Martin James, Cunliffe Jack, Décary-Hétu David, Aldridge Judith. Effect of restricting the legal supply of prescription opioids on buying through online illicit marketplaces: interrupted time series analysis. British Medical Journal. 2018; 361:k2270.

47. The Burden of Opioid-Related Mortality in the United States

"Over the 15-year study period, 335,123 opioid-related deaths in the United States met our inclusion criteria, with an increase of 345% from 9489 in 2001 (33.3 deaths per million population) to 42,245 in 2016 (130.7 deaths per million population). By 2016, men accounted for 67.5% of all opioid-related deaths (n = 28,496), and the median (interquartile range) age at death was 40 (30-52) years. The proportion of deaths attributable to opioids increased over the study period, rising 292% (from 0.4% [1 in 255] to 1.5% [1 in 65]), and increased steadily over time in each age group studied (P < .001 for all age groups) (Figure). The largest absolute increase between 2001 and 2016 was observed among those aged 25 to 34 years (15.8% increase from 4.2% in 2001 to 20.0% in 2016), followed by those aged 15 to 24 years (9.4% increase from 2.9% to 12.4%). However, the largest relative increases occurred among adults aged 55 to 64 years (754% increase from 0.2% to 1.7%) and those aged 65 years and older (635% increase from 0.01% to 0.07%). Despite the fact that confirmed opioid-related deaths represent a small percentage of all deaths in these older age groups, the absolute number of deaths is moderate. In 2016, 18.4% (7762 of 42,245) of all opioid-related deaths in the United States occurred among those aged 55 years and older.

"In our analysis of the burden of early loss of life from opioid overdose, we found that opioid-related deaths were responsible for 1,681,359 YLL [Years of Life Lost] (5.2 YLL per 1000 population) in the United States in 2016 (Table); however, this varied by age and sex. In particular, when stratified by age, adults aged 25 to 34 years and those aged 35 to 44 years experienced the highest burden from opioid-related deaths (12.9 YLL per 1000 population and 9.9 YLL per 1000 population, respectively). We also found that the burden of opioid-related death was higher among men (1,125,711 YLL; 7.0 YLL per 1000 population) compared with women (555,648 YLL; 3.4 YLL per 1000 population). Importantly, among men aged 25 to 34 years, this rate increased to 18.1 YLL per 1000 population, and the total YLL in this population represented nearly one-quarter of all YLL in the United States in 2016 (411,805 of 1,681,359 [24.5%])."

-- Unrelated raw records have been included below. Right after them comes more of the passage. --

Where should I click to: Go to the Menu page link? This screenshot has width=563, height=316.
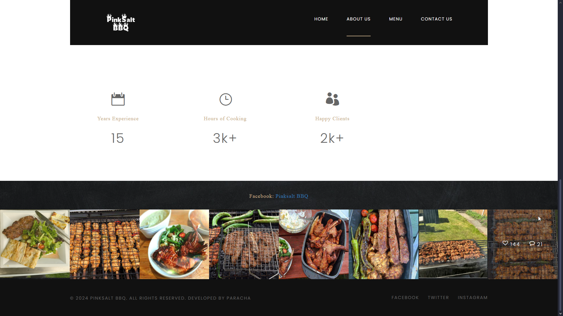(x=396, y=19)
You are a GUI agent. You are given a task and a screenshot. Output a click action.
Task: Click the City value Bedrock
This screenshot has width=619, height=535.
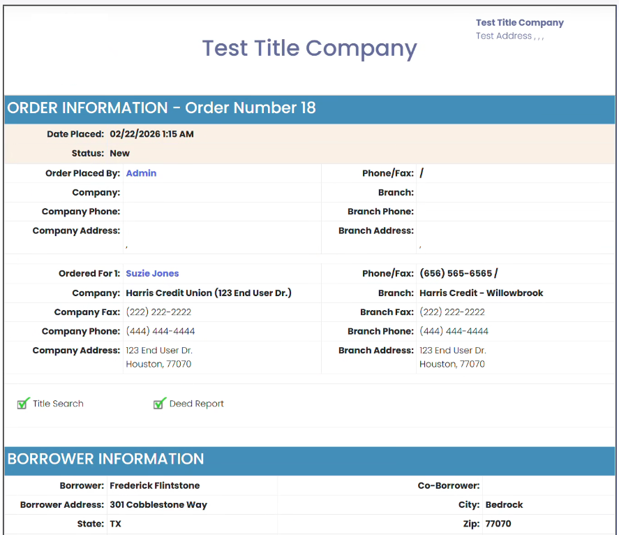pos(504,505)
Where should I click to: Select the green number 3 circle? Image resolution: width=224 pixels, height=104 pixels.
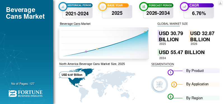pyautogui.click(x=170, y=97)
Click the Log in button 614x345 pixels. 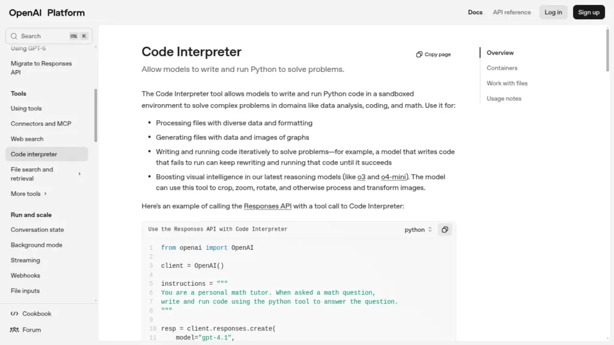click(x=553, y=12)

Gomes T, Tadrous M, Mamdani MM, Paterson JM, Juurlink DN. The Burden of Opioid-Related Mortality in the United States. JAMA Network Open. 2018;1(2):e180217.

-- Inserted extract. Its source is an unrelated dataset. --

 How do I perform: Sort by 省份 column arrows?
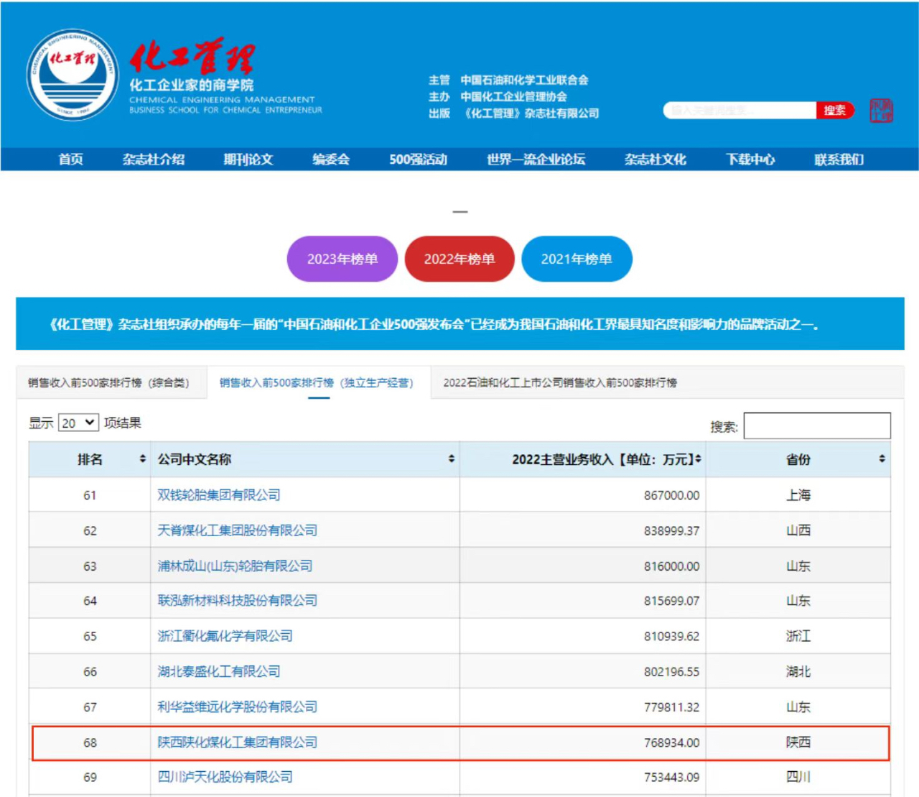tap(882, 459)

48. Polydrug Involvement in Pharmaceutical Overdose Deaths in the US

"Opioids were frequently implicated in overdose deaths involving other pharmaceuticals. They were involved in the majority of deaths involving benzodiazepines (77.2%), antiepileptic and antiparkinsonism drugs (65.5%), antipsychotic and neuroleptic drugs (58.0%), antidepressants (57.6%), other analgesics, antipyretics, and antirheumatics (56.5%), and other psychotropic drugs (54.2%). Among overdose deaths due to psychotherapeutic and central nervous system pharmaceuticals, the proportion involving only a single class of such drugs was highest for opioids (4903/16 651; 29.4%) and lowest for benzodiazepines (239/6497; 3.7%)."

Christopher M. Jones, PharmD, Karin A. Mack, PhD, and Leonard J. Paulozzi, MD, "Pharmaceutical Overdose Deaths, United States, 2010," Journal of the American Medical Association, February 20, 2013, Vol 309, No. 7, p. 658.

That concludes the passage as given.